BRIEF DESCRIPTION OF THE DRAWINGS

FIG. 1 is a top plan view of the foundation system.

FIG. 2 is an end elevation view of the open flooring system on the foundation.

FIG. 3 is a side elevation view of the flooring system, opened on the foundation.

FIG. 4 is a side view of the flooring system folded for transport, forming a box end.

FIG. 5 is top plan view of the flooring system framing detail.

FIG. 5a is top plan view of the flooring system with sheathing plates in place.

FIG. 6 a detail view of the flooring system folded showing one of the end panels in place to form a sealed storage crate.

FIG. 7 is a bottom view of the bottom of the closed crate.

FIG. 7a is a top view of the bottom of the closed crate.

FIG. 8 is a side view of the hinge assembly in a flat, locked position.

FIG. 9 is a side detail view of the hinge assembly opening up.

FIG. 10 is a side detail of the hinge assembly rotation.

FIG. 11 is a side detail of the hinge assembly in up right locked position.

FIG. 12 is the section view through the torque tube, cam arm, toque arms and the torque bushing connection to the steel framing and the ends of the floor panel taken along the lines 12-12 of FIG. 5.

FIG. 13 is the section view through the cam arm to steel frame connection at the ends of the floor panels taken along the 13-13 of FIG. 5.

FIG. 14 is a section view through the torque tube, cam arm, toque arms and the torque bushing connection to the steel framing and the center of the floor taken along the lines 14-14 of FIG. 5.

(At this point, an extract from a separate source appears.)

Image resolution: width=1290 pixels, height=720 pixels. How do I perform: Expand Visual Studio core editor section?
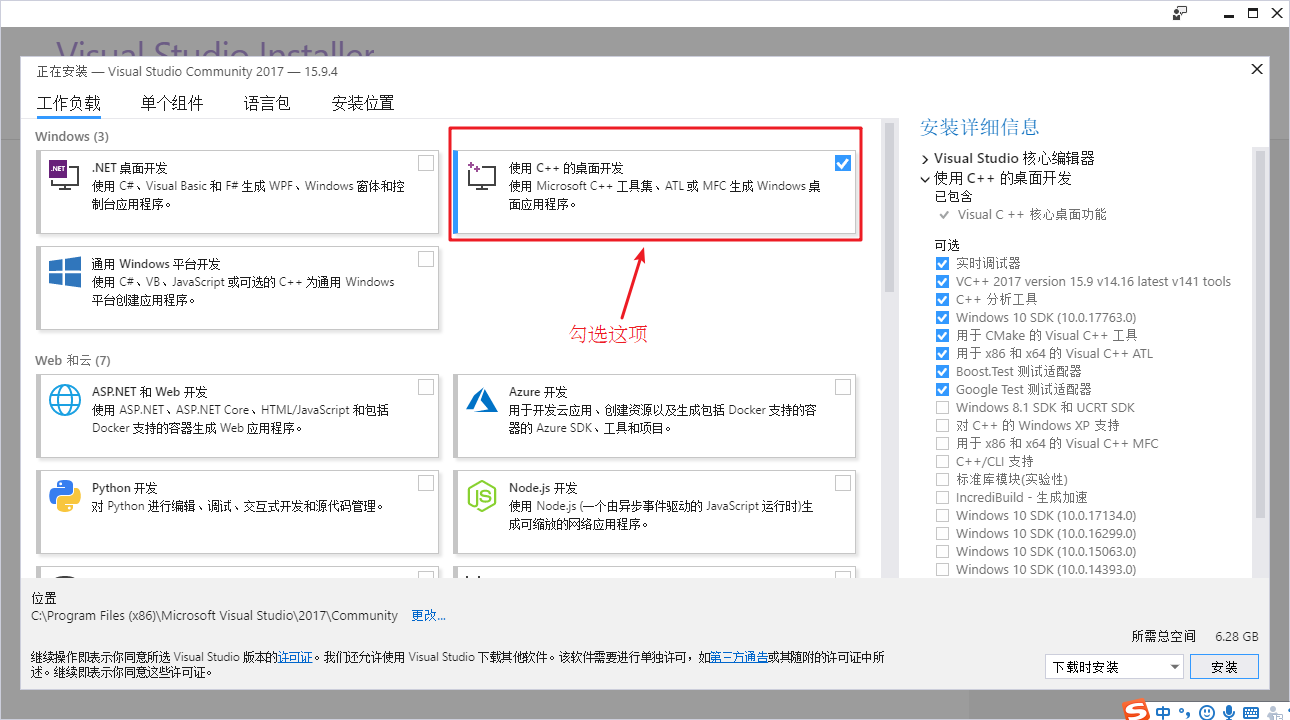click(x=925, y=159)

FIG. 15 is a section view through the cam arm to steel frame connection at the center of the floor taken along the lines 15-15 of FIG. 1.

FIG. 16 is a side view of the cam arm.

FIG. 17 is a section through the end of the cam arm.

FIG. 18 is section through the center cam arm.

FIG. 19 is a front view of a torque tube and torque arms.

FIG. 20 is section view of the end of the cam on the torque bushing.

FIG. 21 is section view of the center of the cam on the torque bushing.

FIG. 22 is front elevation view of a torque tube sleeve or bushing connection plate.

DETAILED DESCRIPTION OF THE INVENTION

Referring now to the drawings, and especially to FIGS. 1, 2 and 3, a top plan view of the foundation system is shown in FIG. 1. FIG. 2 is an end elevation view of the open flooring system on the foundation. FIG. 3 is a side elevation view of the flooring system, opened on the foundation. This is one type of foundation that can be used with the flooring system. However, any other foundation system that has the necessary support points and beams can be used. The foundation system 100 has a number of posts 101 (FIG. 2) set out in an array as shown. These posts have brackets 102 attached to the tops of the posts as shown in FIGS. 2 and 3. The brackets 102 hold and support beams 103 as shown. The beams 103 are secured to the brackets 102 with fasteners 104 (FIG. 2). The flooring system 10 is secured to the beams 103 as shown in FIGS. 2 and 3. In these views, the flooring system 10 is fully open and in place. In the preferred embodiment, there are five flooring sections: A, B, C, D and E. Details of the flooring system are provided below. In FIG. 3

framing brackets

16 are shown for each flooring section, as described in more detail below. Note too, this figure shows four of the twelve hinges 12 as well.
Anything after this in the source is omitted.